**WORK INSTRUCTIONS**
Reproduce every item below line for line, without changing anything.

═════ RAW RECORDS

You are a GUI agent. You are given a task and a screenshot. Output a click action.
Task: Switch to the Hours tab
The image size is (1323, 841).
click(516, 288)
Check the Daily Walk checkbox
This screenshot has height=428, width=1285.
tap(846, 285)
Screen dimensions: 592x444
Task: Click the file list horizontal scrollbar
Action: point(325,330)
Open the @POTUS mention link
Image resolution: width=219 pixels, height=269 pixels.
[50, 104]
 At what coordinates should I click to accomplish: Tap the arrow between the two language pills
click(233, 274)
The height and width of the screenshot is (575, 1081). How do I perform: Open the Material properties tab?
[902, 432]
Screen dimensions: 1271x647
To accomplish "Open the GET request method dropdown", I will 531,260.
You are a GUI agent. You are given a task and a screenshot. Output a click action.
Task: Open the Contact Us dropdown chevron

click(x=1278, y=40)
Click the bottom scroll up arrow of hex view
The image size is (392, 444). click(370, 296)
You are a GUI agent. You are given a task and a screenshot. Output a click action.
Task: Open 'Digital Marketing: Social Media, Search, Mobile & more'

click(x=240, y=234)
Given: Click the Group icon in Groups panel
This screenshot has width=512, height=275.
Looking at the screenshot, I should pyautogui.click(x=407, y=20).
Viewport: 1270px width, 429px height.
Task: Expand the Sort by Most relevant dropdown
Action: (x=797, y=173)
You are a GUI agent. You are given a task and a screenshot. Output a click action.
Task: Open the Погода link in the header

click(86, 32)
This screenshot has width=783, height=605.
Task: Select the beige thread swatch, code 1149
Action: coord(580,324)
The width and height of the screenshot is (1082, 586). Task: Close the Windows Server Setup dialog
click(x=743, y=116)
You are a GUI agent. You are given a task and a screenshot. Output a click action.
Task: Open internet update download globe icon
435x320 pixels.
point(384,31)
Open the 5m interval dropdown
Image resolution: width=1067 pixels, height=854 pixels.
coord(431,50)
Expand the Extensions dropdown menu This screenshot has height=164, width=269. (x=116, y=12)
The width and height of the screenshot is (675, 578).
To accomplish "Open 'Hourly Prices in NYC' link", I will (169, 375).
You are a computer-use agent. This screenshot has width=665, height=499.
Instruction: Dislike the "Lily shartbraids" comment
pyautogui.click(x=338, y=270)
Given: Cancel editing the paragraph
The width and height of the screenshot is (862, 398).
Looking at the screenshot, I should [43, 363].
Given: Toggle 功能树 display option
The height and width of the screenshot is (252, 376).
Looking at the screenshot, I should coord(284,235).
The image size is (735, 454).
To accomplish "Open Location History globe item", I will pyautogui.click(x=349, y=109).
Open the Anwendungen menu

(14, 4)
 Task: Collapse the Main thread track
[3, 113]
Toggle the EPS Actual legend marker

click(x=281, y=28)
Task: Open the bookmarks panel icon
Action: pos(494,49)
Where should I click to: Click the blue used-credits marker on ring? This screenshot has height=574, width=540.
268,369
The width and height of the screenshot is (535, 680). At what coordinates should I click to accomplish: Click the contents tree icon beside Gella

══════════

**RIGHT ANSWER**
You are a GUI agent. You are given a task and a screenshot. Output a click action.
Task: Switch to the Hours tab
The image size is (1323, 841).
click(516, 288)
Check the Daily Walk checkbox
This screenshot has height=428, width=1285.
tap(846, 285)
Screen dimensions: 592x444
Task: Click the file list horizontal scrollbar
Action: point(325,330)
Open the @POTUS mention link
Image resolution: width=219 pixels, height=269 pixels.
[50, 104]
 At what coordinates should I click to accomplish: Tap the arrow between the two language pills
click(233, 274)
The height and width of the screenshot is (575, 1081). How do I perform: Open the Material properties tab?
[902, 432]
Screen dimensions: 1271x647
To accomplish "Open the GET request method dropdown", I will 531,260.
You are a GUI agent. You are given a task and a screenshot. Output a click action.
Task: Open the Contact Us dropdown chevron

click(x=1278, y=40)
Click the bottom scroll up arrow of hex view
The image size is (392, 444). click(370, 296)
You are a GUI agent. You are given a task and a screenshot. Output a click action.
Task: Open 'Digital Marketing: Social Media, Search, Mobile & more'

click(x=240, y=234)
Given: Click the Group icon in Groups panel
This screenshot has width=512, height=275.
Looking at the screenshot, I should pyautogui.click(x=407, y=20).
Viewport: 1270px width, 429px height.
Task: Expand the Sort by Most relevant dropdown
Action: (x=797, y=173)
You are a GUI agent. You are given a task and a screenshot. Output a click action.
Task: Open the Погода link in the header

click(86, 32)
This screenshot has width=783, height=605.
Task: Select the beige thread swatch, code 1149
Action: coord(580,324)
The width and height of the screenshot is (1082, 586). Task: Close the Windows Server Setup dialog
click(x=743, y=116)
You are a GUI agent. You are given a task and a screenshot. Output a click action.
Task: Open internet update download globe icon
435x320 pixels.
point(384,31)
Open the 5m interval dropdown
Image resolution: width=1067 pixels, height=854 pixels.
coord(431,50)
Expand the Extensions dropdown menu This screenshot has height=164, width=269. (x=116, y=12)
The width and height of the screenshot is (675, 578).
To accomplish "Open 'Hourly Prices in NYC' link", I will (169, 375).
You are a computer-use agent. This screenshot has width=665, height=499.
Instruction: Dislike the "Lily shartbraids" comment
pyautogui.click(x=338, y=270)
Given: Cancel editing the paragraph
The width and height of the screenshot is (862, 398).
Looking at the screenshot, I should [43, 363].
Given: Toggle 功能树 display option
The height and width of the screenshot is (252, 376).
Looking at the screenshot, I should coord(284,235).
The image size is (735, 454).
To accomplish "Open Location History globe item", I will pyautogui.click(x=349, y=109).
Open the Anwendungen menu

(14, 4)
 Task: Collapse the Main thread track
[3, 113]
Toggle the EPS Actual legend marker

click(x=281, y=28)
Task: Open the bookmarks panel icon
Action: pos(494,49)
Where should I click to: Click the blue used-credits marker on ring? This screenshot has height=574, width=540.
268,369
The width and height of the screenshot is (535, 680). At what coordinates should I click to accomplish: Click the contents tree icon beside Gella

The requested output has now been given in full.